Take the entries below and retype them word for word, excluding the images.

•••

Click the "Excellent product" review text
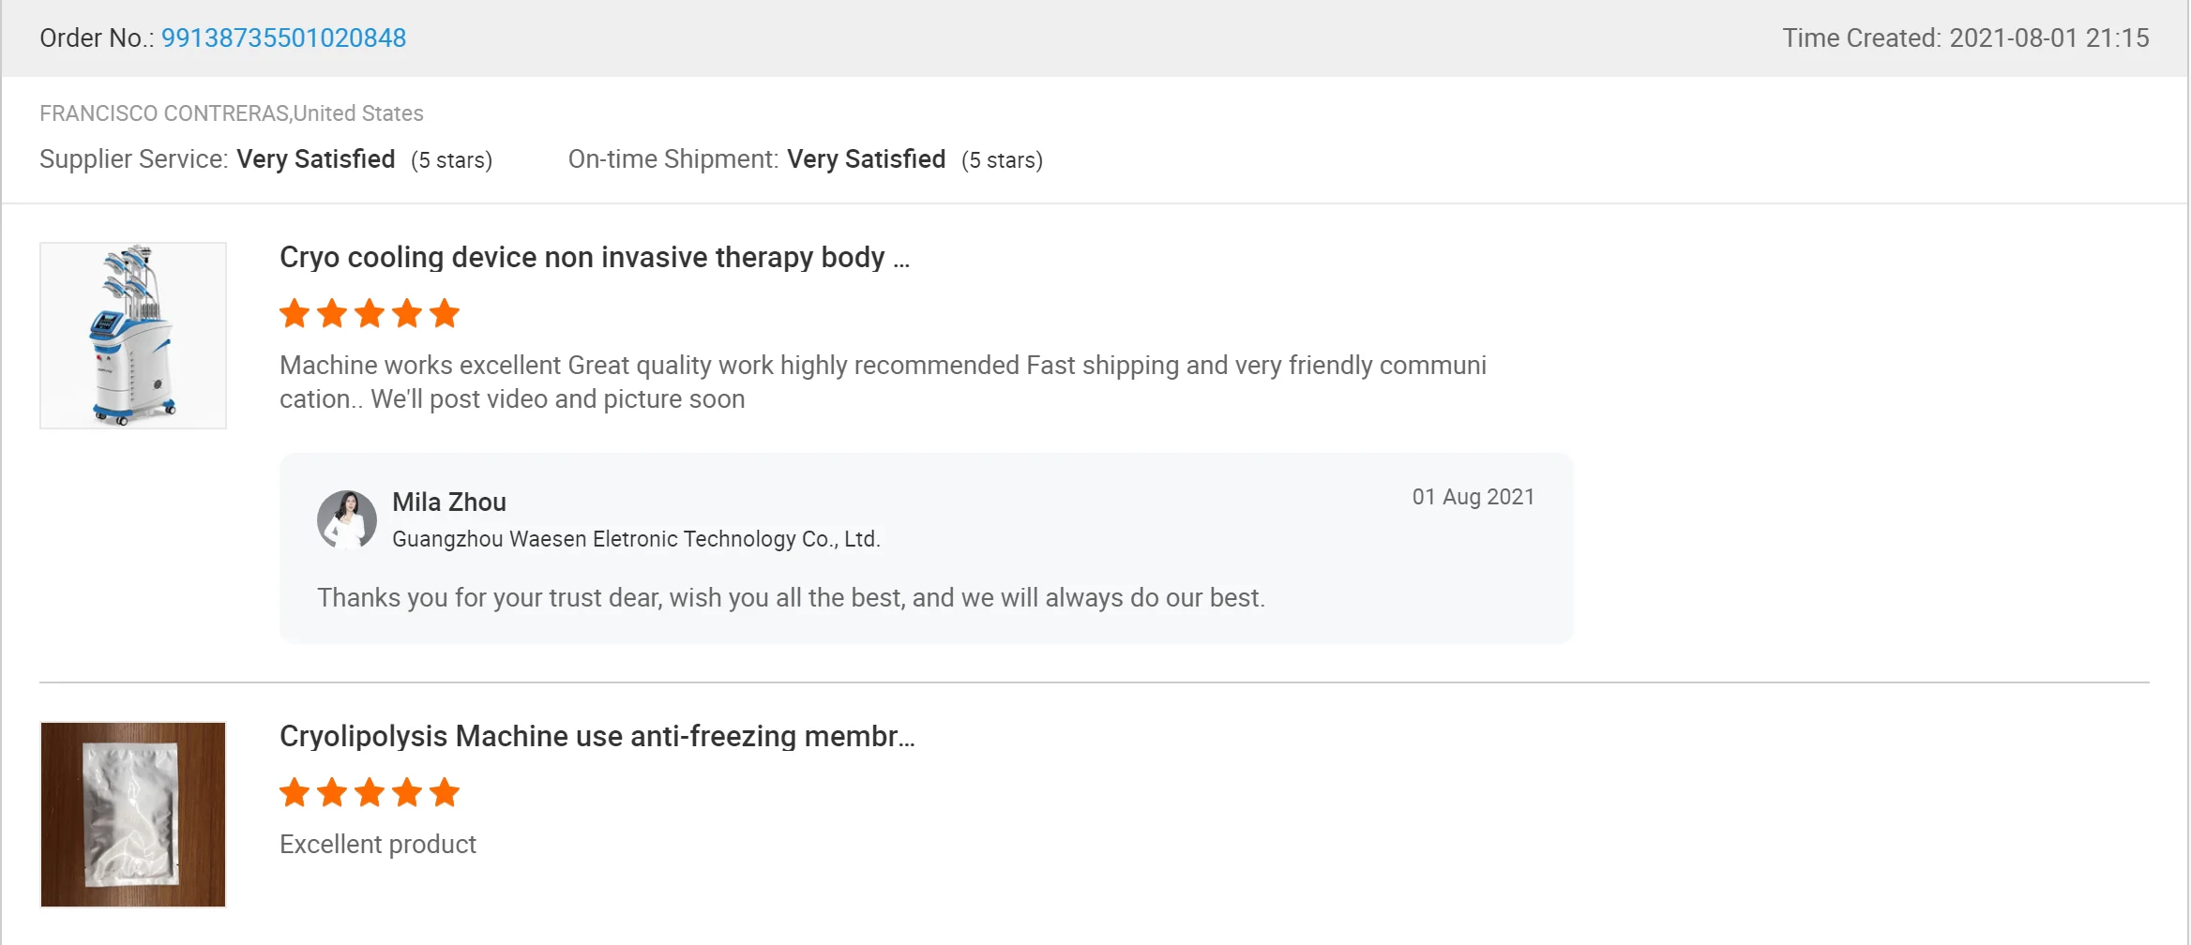[378, 845]
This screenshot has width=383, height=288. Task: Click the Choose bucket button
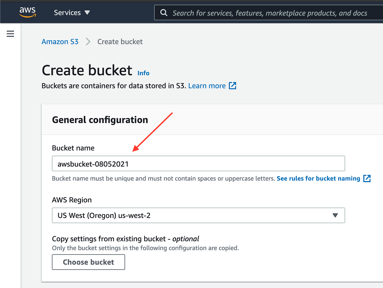point(88,262)
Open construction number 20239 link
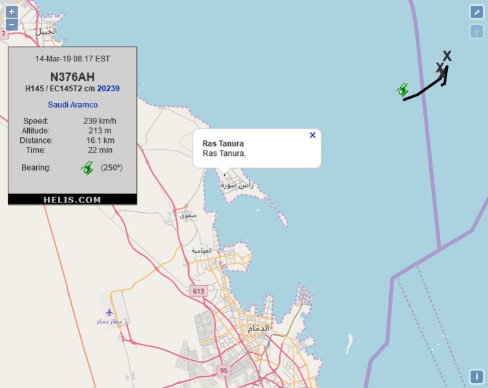The width and height of the screenshot is (488, 388). (109, 89)
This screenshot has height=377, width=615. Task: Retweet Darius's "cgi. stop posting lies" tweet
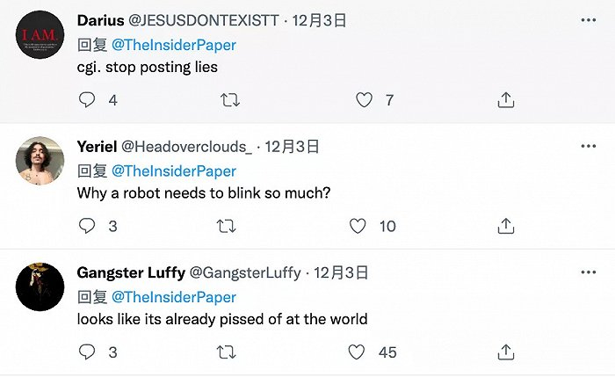pyautogui.click(x=229, y=100)
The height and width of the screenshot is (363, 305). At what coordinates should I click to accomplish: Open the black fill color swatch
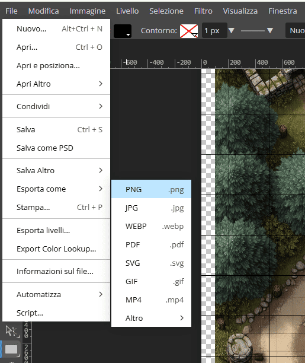tap(123, 31)
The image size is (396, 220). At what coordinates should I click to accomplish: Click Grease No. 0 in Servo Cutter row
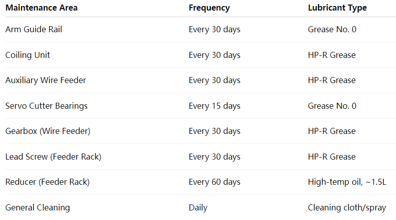(x=332, y=106)
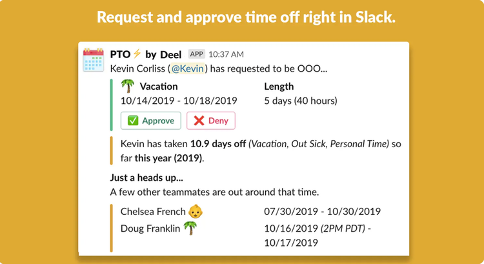Click Doug Franklin's name
Image resolution: width=484 pixels, height=264 pixels.
pyautogui.click(x=150, y=228)
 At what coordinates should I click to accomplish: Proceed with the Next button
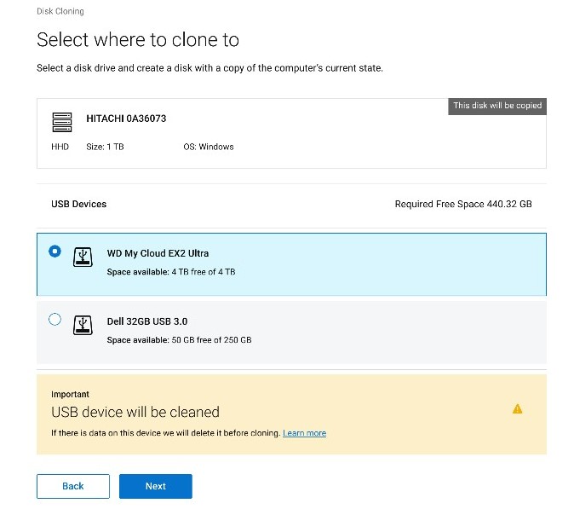tap(156, 486)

•••

Worked solution
Click the "Excellent product" review text
[378, 845]
This screenshot has width=383, height=288. Task: Click the Choose bucket button
point(88,262)
Open construction number 20239 link
The width and height of the screenshot is (488, 388). (109, 89)
This screenshot has height=377, width=615. Task: Retweet Darius's "cgi. stop posting lies" tweet
pyautogui.click(x=229, y=100)
The height and width of the screenshot is (363, 305). At what coordinates should I click to accomplish: Open the black fill color swatch
tap(123, 31)
The image size is (396, 220). At what coordinates should I click to accomplish: Click Grease No. 0 in Servo Cutter row
(x=332, y=106)
Click Doug Franklin's name
Image resolution: width=484 pixels, height=264 pixels.
pyautogui.click(x=150, y=228)
 At what coordinates should I click to accomplish: Proceed with the Next button
tap(156, 486)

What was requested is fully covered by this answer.